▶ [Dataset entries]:
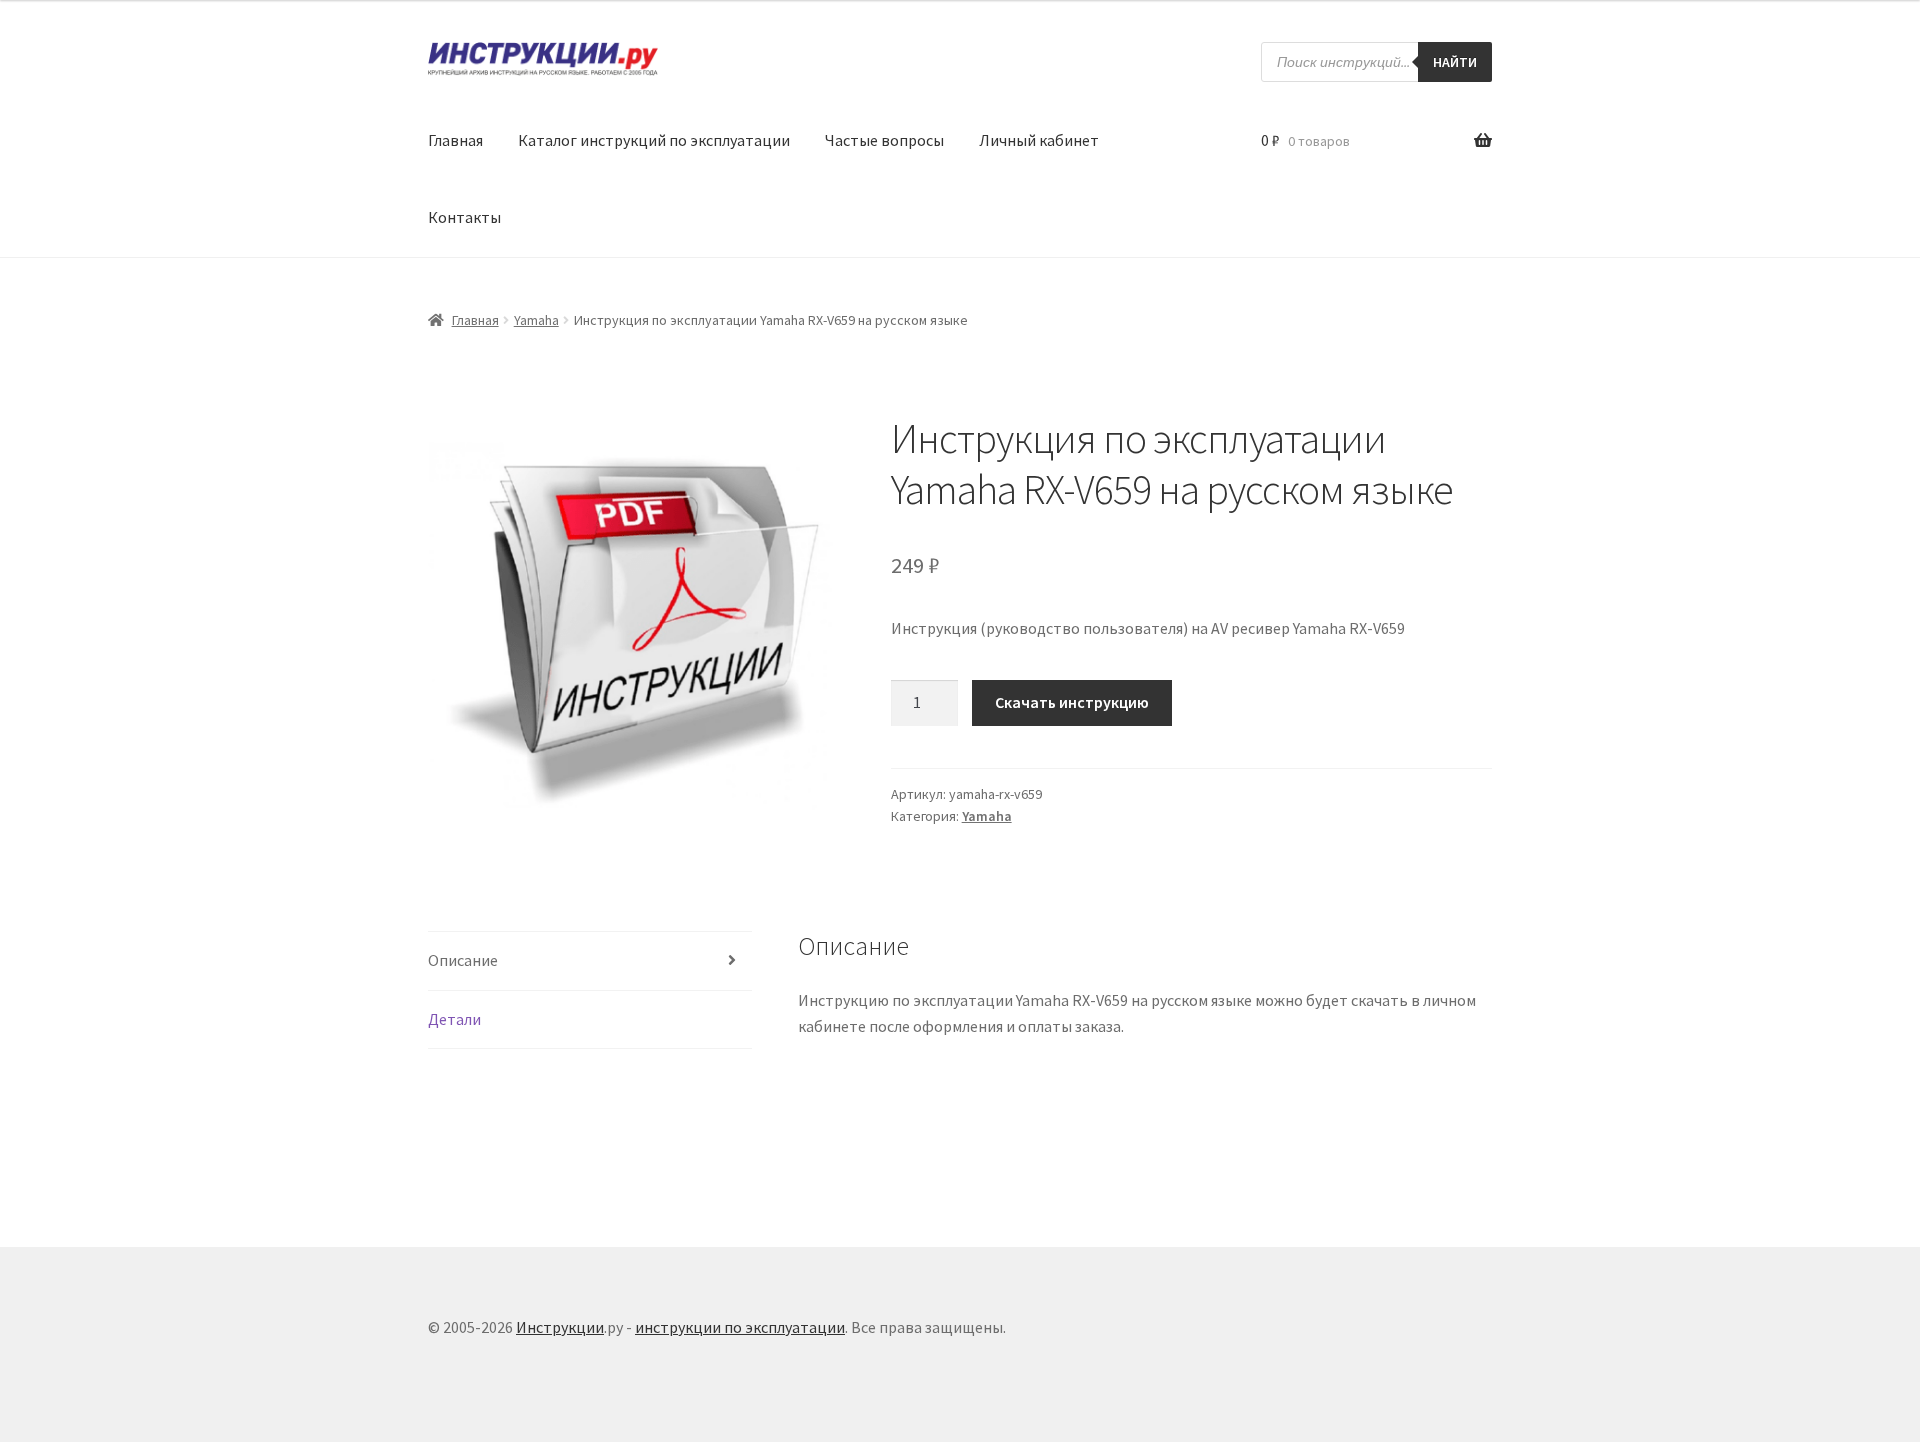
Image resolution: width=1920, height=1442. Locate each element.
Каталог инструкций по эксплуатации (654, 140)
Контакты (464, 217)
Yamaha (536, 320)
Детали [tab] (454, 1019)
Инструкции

▶ [Task description]: Although the records contain pictures, the copy should consist of their text alone, reproduced exactly.

▶ [Expected output]:
Image resolution: width=1920, height=1442. Locate each element.
Каталог инструкций по эксплуатации (654, 140)
Контакты (464, 217)
Yamaha (536, 320)
Детали [tab] (454, 1019)
Инструкции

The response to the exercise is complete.